● To do
Beginning at the top of the data below, write out every line exactly until you reach the line with "You are a computer-use agent. 1389x868", and include that line.

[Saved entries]
——

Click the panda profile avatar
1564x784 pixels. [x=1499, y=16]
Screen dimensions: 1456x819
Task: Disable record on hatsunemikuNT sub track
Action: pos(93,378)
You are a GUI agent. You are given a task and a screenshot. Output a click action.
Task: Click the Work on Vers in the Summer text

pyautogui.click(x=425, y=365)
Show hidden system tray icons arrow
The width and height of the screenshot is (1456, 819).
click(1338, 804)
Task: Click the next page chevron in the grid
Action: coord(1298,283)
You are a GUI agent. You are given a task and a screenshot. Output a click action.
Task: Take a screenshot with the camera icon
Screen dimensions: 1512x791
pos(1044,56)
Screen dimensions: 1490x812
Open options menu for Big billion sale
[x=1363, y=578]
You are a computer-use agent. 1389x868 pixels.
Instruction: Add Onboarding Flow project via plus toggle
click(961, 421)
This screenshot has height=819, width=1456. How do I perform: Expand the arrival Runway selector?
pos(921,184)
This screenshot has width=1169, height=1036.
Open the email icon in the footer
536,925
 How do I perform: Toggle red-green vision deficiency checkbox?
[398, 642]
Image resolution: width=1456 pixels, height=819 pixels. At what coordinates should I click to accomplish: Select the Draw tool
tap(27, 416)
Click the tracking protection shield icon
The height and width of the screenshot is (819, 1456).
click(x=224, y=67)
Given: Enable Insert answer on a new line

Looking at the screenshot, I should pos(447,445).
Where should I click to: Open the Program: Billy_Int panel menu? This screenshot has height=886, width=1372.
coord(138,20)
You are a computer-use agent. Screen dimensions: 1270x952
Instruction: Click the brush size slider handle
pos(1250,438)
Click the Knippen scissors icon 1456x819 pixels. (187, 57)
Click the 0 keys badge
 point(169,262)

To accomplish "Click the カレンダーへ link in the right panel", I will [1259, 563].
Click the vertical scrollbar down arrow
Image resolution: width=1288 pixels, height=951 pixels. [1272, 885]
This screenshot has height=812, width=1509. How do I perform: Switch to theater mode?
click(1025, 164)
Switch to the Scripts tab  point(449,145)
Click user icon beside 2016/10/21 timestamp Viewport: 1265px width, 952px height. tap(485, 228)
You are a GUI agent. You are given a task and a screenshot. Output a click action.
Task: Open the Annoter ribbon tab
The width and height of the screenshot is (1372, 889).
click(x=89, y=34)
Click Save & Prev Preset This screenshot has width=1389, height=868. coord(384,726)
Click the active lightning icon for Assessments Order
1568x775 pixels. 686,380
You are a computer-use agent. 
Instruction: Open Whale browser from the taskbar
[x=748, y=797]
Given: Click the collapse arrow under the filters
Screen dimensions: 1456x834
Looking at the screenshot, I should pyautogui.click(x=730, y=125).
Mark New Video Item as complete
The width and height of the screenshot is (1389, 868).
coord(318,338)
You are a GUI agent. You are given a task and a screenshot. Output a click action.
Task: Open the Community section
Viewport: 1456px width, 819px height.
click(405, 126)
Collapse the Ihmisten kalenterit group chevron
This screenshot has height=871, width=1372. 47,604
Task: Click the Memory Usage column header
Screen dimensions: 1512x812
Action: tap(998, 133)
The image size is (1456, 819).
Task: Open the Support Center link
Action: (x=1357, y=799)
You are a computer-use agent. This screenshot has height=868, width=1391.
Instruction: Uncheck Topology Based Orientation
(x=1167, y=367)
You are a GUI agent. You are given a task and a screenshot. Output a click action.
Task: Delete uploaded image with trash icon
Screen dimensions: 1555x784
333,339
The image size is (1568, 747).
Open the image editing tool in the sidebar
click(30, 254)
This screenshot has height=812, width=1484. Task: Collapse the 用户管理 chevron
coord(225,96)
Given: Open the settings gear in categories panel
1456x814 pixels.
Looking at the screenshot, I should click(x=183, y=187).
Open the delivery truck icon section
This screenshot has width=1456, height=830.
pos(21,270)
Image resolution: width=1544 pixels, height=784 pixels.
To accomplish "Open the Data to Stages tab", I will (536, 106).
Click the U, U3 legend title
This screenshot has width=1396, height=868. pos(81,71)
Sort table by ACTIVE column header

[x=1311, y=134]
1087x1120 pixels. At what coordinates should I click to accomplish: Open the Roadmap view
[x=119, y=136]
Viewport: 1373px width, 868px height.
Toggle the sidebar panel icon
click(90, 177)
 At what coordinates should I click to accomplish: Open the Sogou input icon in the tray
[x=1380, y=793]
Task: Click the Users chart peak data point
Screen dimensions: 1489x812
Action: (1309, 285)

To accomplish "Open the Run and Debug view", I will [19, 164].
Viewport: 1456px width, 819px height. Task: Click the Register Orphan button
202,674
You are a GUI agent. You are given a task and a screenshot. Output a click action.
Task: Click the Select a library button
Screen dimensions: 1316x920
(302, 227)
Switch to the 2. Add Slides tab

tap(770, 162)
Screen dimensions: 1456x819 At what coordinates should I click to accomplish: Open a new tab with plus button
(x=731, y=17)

——

● Solution
Click the panda profile avatar
1564x784 pixels. [x=1499, y=16]
Screen dimensions: 1456x819
Task: Disable record on hatsunemikuNT sub track
Action: pos(93,378)
You are a GUI agent. You are given a task and a screenshot. Output a click action.
Task: Click the Work on Vers in the Summer text

pyautogui.click(x=425, y=365)
Show hidden system tray icons arrow
The width and height of the screenshot is (1456, 819).
click(1338, 804)
Task: Click the next page chevron in the grid
Action: coord(1298,283)
You are a GUI agent. You are given a task and a screenshot. Output a click action.
Task: Take a screenshot with the camera icon
Screen dimensions: 1512x791
pos(1044,56)
Screen dimensions: 1490x812
Open options menu for Big billion sale
[x=1363, y=578]
You are a computer-use agent. 1389x868 pixels.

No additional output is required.